= Judith Lesnaw =

American biologist
Judith Alice Lesnaw is an American virologist, photographer, and inductee of the University of Kentucky's Hall of Fame. She was the first woman hired into Biology, the first woman to be tenure tenure, and the first molecular biologist at the University of Kentucky.

==Biography==

Lesnaw was born in Chicago, Illinois to Leonard Josef and Virginia Dorothy (Hosford) Lesnaw. She has a younger sister, poet Virginia (Lesnaw) Hertzenberg.

Lesnaw earned her Associate of Arts from Wright Junior College. She then went on to earn a Bachelor of Science in microbiology and a doctorate in llBiology (1969) with a focus in Virology, and postdoctoral studies at the University of Illinois at Urbana–Champaign.

Lesnaw began working and researching at the University of Kentucky in 1974, where she became known as the "Virus Master" by her students. She particularly focused on viral proteins in order to develop gene therapy agents.

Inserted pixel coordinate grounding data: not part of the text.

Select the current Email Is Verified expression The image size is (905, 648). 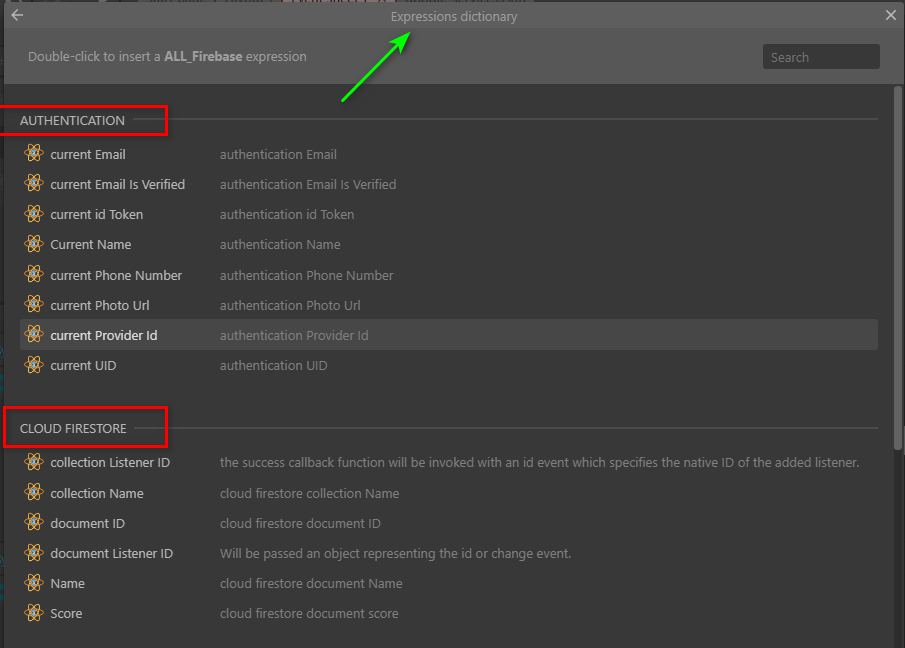[117, 184]
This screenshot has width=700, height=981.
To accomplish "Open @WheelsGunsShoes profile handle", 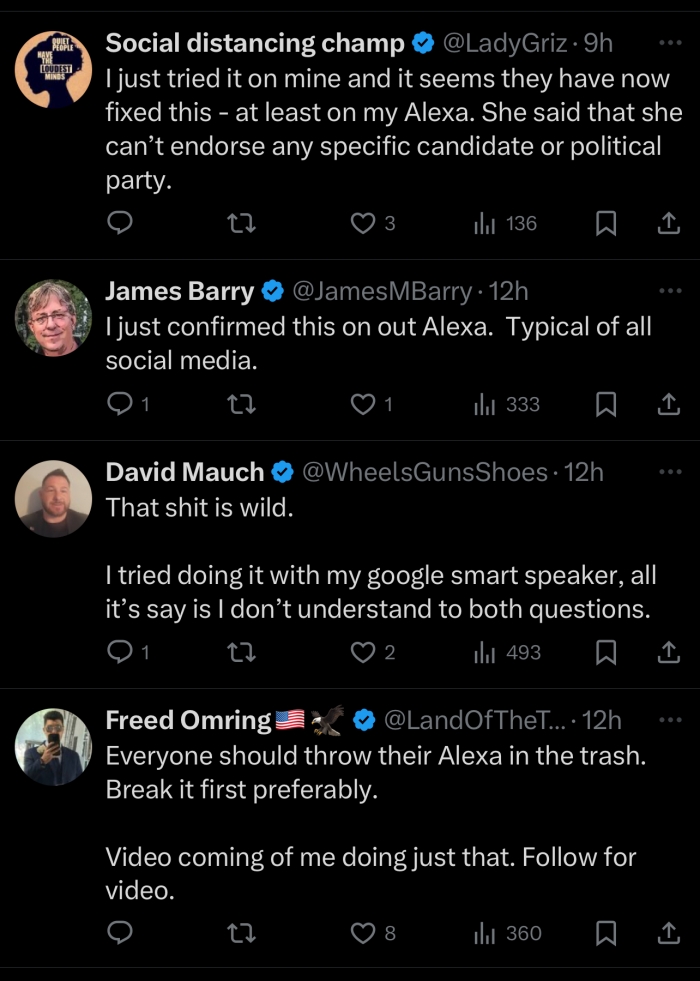I will (x=424, y=472).
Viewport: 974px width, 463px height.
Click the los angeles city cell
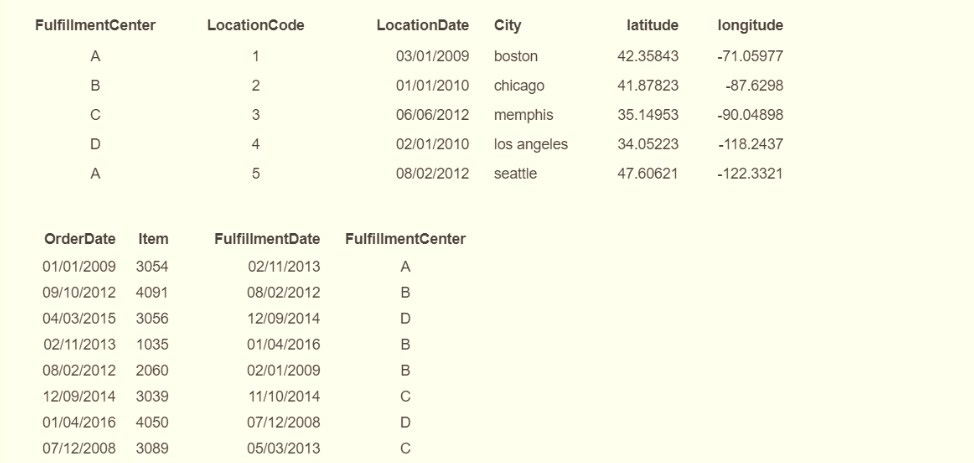[x=531, y=144]
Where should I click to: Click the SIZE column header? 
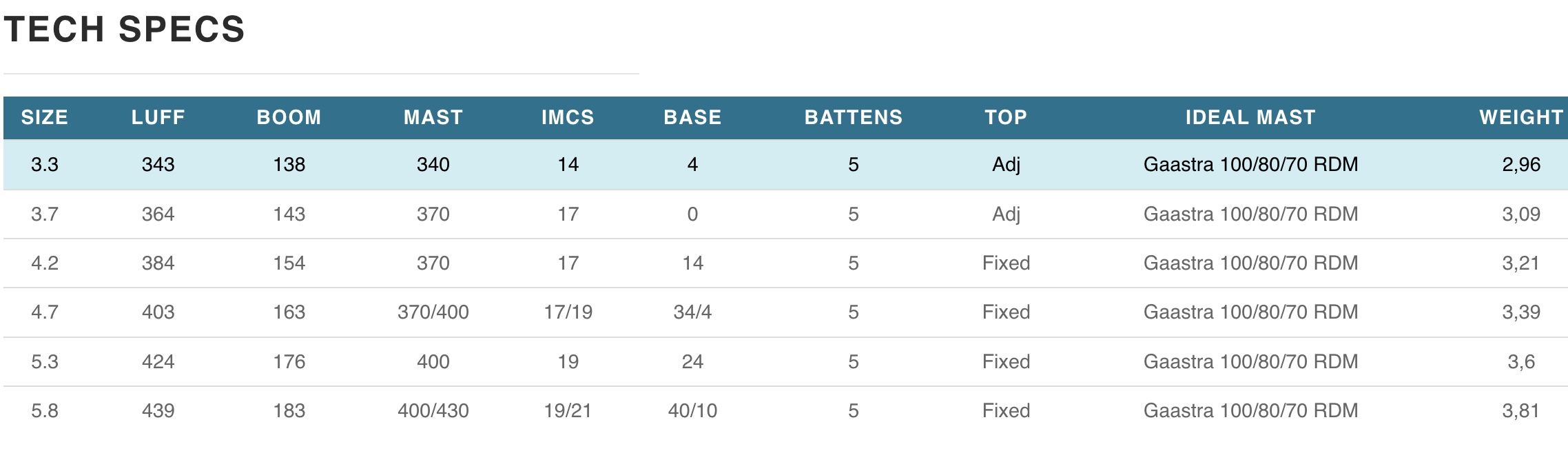pyautogui.click(x=45, y=118)
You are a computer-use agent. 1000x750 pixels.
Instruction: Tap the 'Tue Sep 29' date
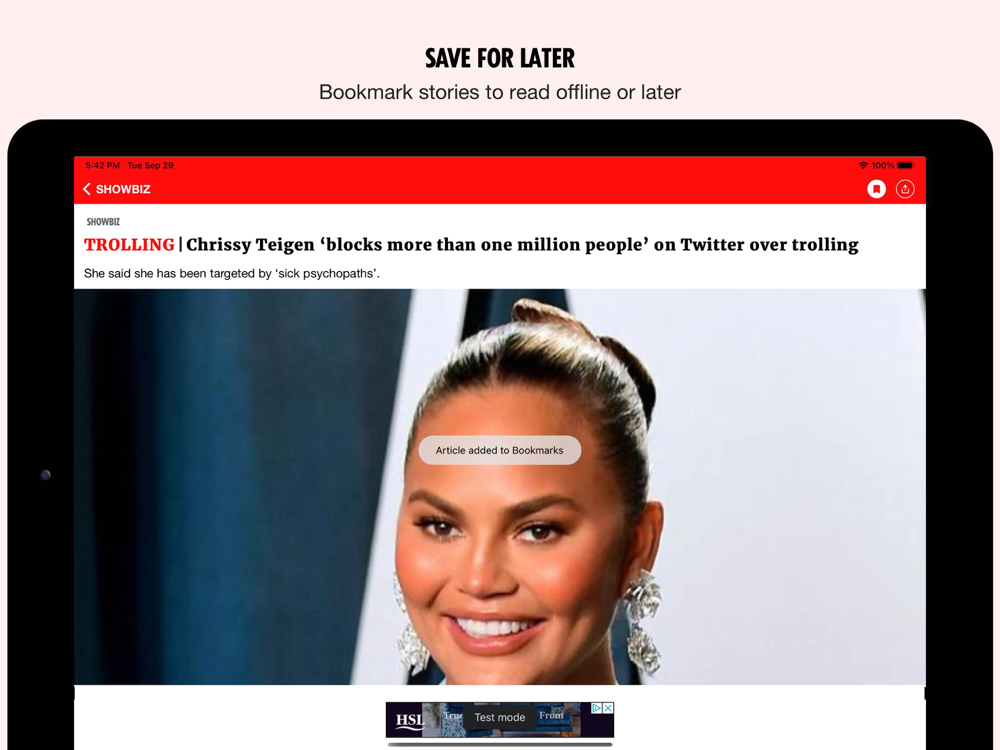point(151,165)
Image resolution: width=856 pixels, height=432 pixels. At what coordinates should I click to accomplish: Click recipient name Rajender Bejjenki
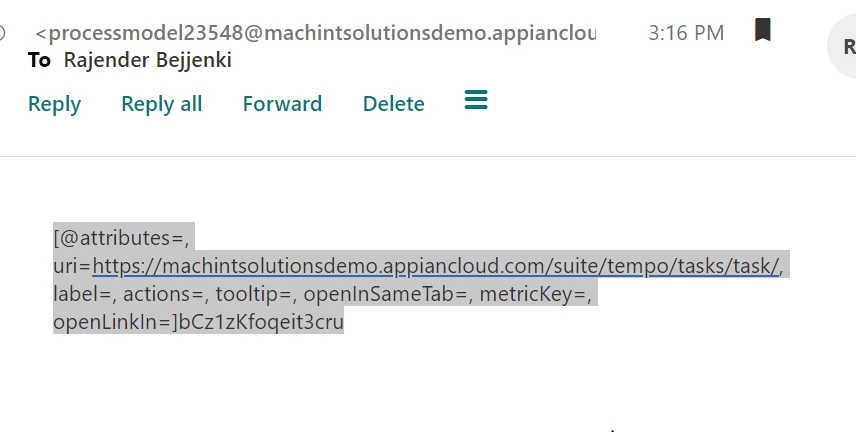[x=147, y=60]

She was a member of the NIH Medical Biochemistry Study Section and co-program leader in the Markey Cancer Center at the University of Kentucky. She currently is professor emeritus at the University of Kentucky.

After retiring in 2010, Lesnaw moved to Wilmington, Delaware, to focus on photography, early music, and poetry. She had 11 photographs that qualified for the 2017 Projected Image-of-the-Year Awards as presented by the Delaware Photographic Society (DPS). She is an active DPS board member and serves as Director of Education.

==Selected publications==
- Hammond, David C., Robert K. Evans, and Judith A. Lesnaw (1992). The L Protein of Vesicular Stomatitis Virus Transcription Complexes is Specifically Photolabeled by 5-Azido-uridine 5'-Triphosphate, an Analog of the RNA Polymerase Substrate Uridine 5'-Triphosphate. J. Gen. Virol. 73:61-66.
- Hammond, David C., Boyd E. Haley, and Judith A. Lesnaw (1992). Identification and Characterization of Serine/Threonine Protein Kinase Activity Intrinisic to the L Protein of VSV New Jersey. J. Gen Virol. 73:67-75.
- van den Heuvel, J.F.J.M., D.W. Thornbury, T.P. Pirone, and J.A. Lesnaw (1993). A simple and efficient procedure for the oral inoculation of Trichoplusia ni larvae with polyhedrin-negative recombinant baculovirus. J. Virol. Methods 42:207-216.